Item measures may be affected by person grouping factors such as gender, L1 background, and ethnic background, among others, as well as by item grouping factors such as common input or stimulus, common response format, and item chaining, to name but a few. In either case, item difficulty is affected by a factor irrelevant to the main construct; hence, construct validity of the test composed of the items is threatened. The effect of person grouping factors can be studied through impact and differential item functioning (DIF) analysis, and the effect of item grouping factors can be captured by studying testlet effect.
Fair assessment requires invariance of measures across different samples within the same population. Males and females of comparable abilities, belonging to the same population, for example, are expected to have equal probabilities of giving a correct response to any given DIF-free item. Furthermore, all types of statistical analyses in social sciences hinge upon the assumption of independence of observations. People or things that are nested within a hierarchy tend to perform in a more similar way than people or things in other clusters, which results in local person dependence (LPD). For example, the answers that students in a given classroom or school give to a set of test items may be consistently more similar to those of the students in other classes or schools. Violation of the local person independence assumption leads to underestimation of standard errors (SEs), which in turn results in spurious rejection of null hypotheses (Hox, 2010). Multilevel models (MLMs) have been designed to handle the interdependencies among the data points. Interrelatedness among a set of items, referred to as local item dependence (LID), can also pose some problems when it is neglected. Possible causes of LID include a shared passage, response format (open-ended vs. multiple choice), speededness, and practice effect. The concept of testlet has been proposed to capture LID (Wainer & Kiely, 1987). Research has shown that neglecting testlet effect results in inaccurate estimation of reliability, person ability, and item difficulty (Lee, 2004; Wainer & Lukhele, 1997).
Different models have been proposed to study DIF (e.g., logistic regression, Mantel Hanzel, item response theory [IRT]–based models, and multiple indicators multiple causes [MIMIC] models). However, when local item independence is violated, DIF detection may be affected (Bolt, 2002). Researchers have taken one of the following approaches to address LID: (a) Testlet data have been fitted to score-based polytomous IRT models such as the graded response model (Samejima, 1969), polytomous logistic regression (Zumbo, 1999), or polytomous SIBTEST (Penfield & Lam, 2000). In these polytomous item response models, each testlet with m questions is treated as an item with the total score of the items within each testlet ranging from 0 to m. (b) An item-based testlet response theory (TRT) model such as the two-parameter logistic TRT (2PL-TRT; Bradlow, Wainer, & Wang, 1999), three-parameter logistic TRT (3PL-TRT; Wainer, Bradlow, & Du, 2000), and the Rasch testlet model or one-parameter logistic TRT (1PL-TRT; W.-C. Wang & Wilson, 2005) has been employed. (c) An item-based multilevel TRT model such as the three-level testlet response theory model (MMMT-3; Jiao, Wang, & Kamata, 2005) or the two-level cross-classified testlet response theory model (MMMT-2; Beretvas & Walker, 2012) has been employed.

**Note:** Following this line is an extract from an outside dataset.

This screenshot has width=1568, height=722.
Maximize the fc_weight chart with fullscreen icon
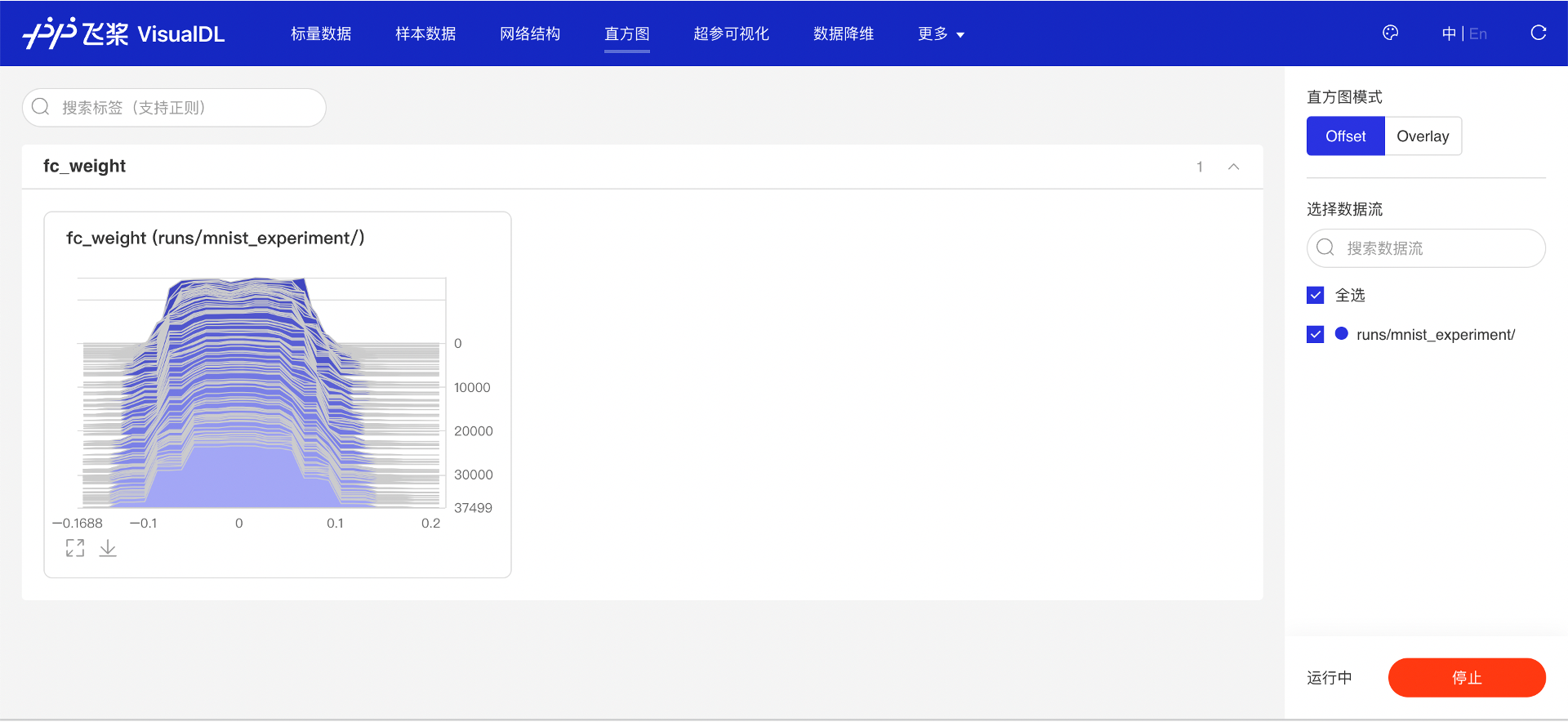75,548

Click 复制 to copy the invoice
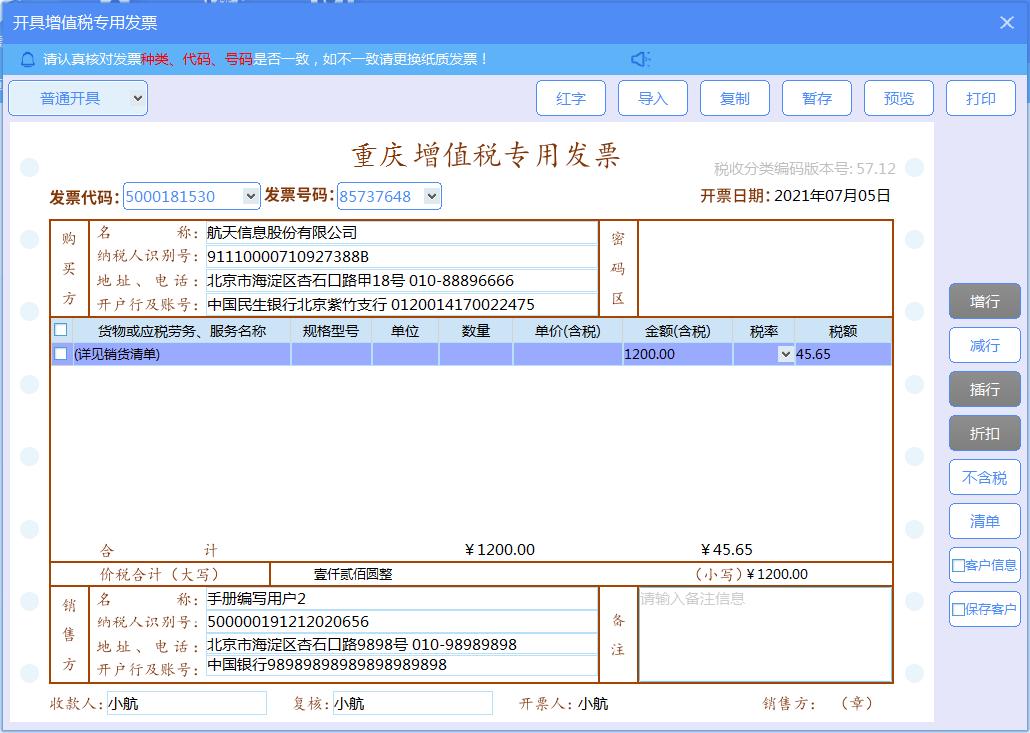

Score-based approaches have been criticized on the following grounds: (a) They do not take into account the exact response patterns of test takers to individual items within a testlet; therefore, a lot of information would be lost (Eckes, in press); and (b) applying polytomous IRT models to capture testlet effect has been reported to lead to biased parameter estimates and substantial overestimation of reliability and test information values (Thissen, Steinberg, & Mooney, 1989; Wainer, 1995).
Neither polytomous IRT models nor TRT models permit simultaneous modeling of both LID and LPD commonly encountered in educational assessment settings. In social and behavioral sciences, typically, students are nested within schools, and schools are in turn nested within neighborhoods. Ignoring LPD might have consequences (e.g., biased parameter estimates) as serious as those of ignoring LID. An advantage of item-based multilevel TRT models such as MMMT-3 and MMMT-2 is that besides taking LID into account, they can also take into account dependencies as a result of higher clustering of data. If data are item scores on a test consisting of testlets administered to test takers in a school, adding a fourth level to the MMMT-3 (e.g., Jiao, Kamata, Wang, & Jin, 2012) or a third level to MMMT-2 can capture the nested structure of the data. Another clear benefit of MMMT-2 and -3 is that they permit simultaneous assessment of impact and DIF by adding person predictors to the model. But it is not possible to assess differential testlet functioning (DTLF) with MMMT-3. Instead, MMMT-2 by benefiting from the flexibilities of cross-classified multilevel modeling can simultaneously test for impact, DIF, and DTLF. In this formulation rather than having a separate level for testlet, person and testlet are modeled at Level 2 using dummy-coded testlet indicator variables, as explained below.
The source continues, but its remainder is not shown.